“You did do that, but since it was necessary that you should know just what I was doing, you sent for me and urged me to find the missing woman for you. And you continued, steadily, to ‘force a card’ upon me. Your accomplice rang me up with a melodramatic warning—the same idea—espionage—the public aspect. She is a clever actress, this wife of yours, but to disguise one’s voice the natural tendency is to imitate another voice. Your wife imitated the intonation of Mrs. Olivera. That puzzled me, I may say, a good deal.

  “Then I was taken down to Exsham—the final performance was staged. How easy to arrange a loaded pistol amongst laurels so that a man, clipping them, shall unwittingly cause it to go off. The pistol falls at his feet. Startled, he picks it up. What more do you want? He is caught red-handed—with a ridiculous story and with a pistol which is a twin to the one with which Morley was shot.

  “And all a snare for the feet of Hercule Poirot.”

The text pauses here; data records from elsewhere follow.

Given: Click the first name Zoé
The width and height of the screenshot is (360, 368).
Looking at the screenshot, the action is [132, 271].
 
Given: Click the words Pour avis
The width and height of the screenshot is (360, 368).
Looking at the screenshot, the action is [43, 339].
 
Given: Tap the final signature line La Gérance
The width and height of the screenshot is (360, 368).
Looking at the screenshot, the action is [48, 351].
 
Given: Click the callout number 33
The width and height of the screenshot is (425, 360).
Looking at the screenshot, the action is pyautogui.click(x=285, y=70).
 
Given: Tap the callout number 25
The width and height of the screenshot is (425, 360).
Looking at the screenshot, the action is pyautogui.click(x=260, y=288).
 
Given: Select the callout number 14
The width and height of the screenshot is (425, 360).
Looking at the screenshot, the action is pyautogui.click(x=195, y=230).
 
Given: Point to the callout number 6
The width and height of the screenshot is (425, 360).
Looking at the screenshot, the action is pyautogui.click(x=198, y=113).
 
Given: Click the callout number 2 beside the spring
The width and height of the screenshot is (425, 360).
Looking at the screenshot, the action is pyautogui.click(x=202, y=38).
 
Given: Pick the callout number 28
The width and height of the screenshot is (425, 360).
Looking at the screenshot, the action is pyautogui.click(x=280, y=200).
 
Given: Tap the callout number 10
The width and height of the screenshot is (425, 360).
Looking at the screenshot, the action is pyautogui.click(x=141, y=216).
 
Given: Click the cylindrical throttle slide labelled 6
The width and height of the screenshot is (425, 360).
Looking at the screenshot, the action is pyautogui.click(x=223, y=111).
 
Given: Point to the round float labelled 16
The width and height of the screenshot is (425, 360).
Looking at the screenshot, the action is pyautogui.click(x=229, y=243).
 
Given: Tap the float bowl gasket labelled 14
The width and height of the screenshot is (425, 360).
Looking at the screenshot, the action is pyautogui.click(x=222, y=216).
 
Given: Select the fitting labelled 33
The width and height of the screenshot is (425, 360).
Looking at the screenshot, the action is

  Alistair Blunt stirred a little in his chair. His face was grave and a little sad. He said:

  “Don’t misunderstand me, M. Poirot. How much do you guess? And how much do you actually know?”

  Poirot said:

  “I have a certificate of the marriage—at a registry office near Oxford—of Martin Alistair Blunt and Gerda Grant. Frank Carter saw two men leave Morley’s surgery just after twenty-five past twelve. The first was a fat man—Amberiotis. The second was, of course, you. Frank Carter did not recognize you. He only saw you from above.”

  “How fair of you to mention that!”

  “He went into the surgery and found Morley’s body. The hands were cold and there was dried blood round the wound. That meant that Morley had been dead some time. Therefore the dentist who attended to Amberiotis could not have been Morley and must have been Morley’s murderer.”

  “Anything else?”

  “Yes. Helen Montressor was arrested this afternoon.”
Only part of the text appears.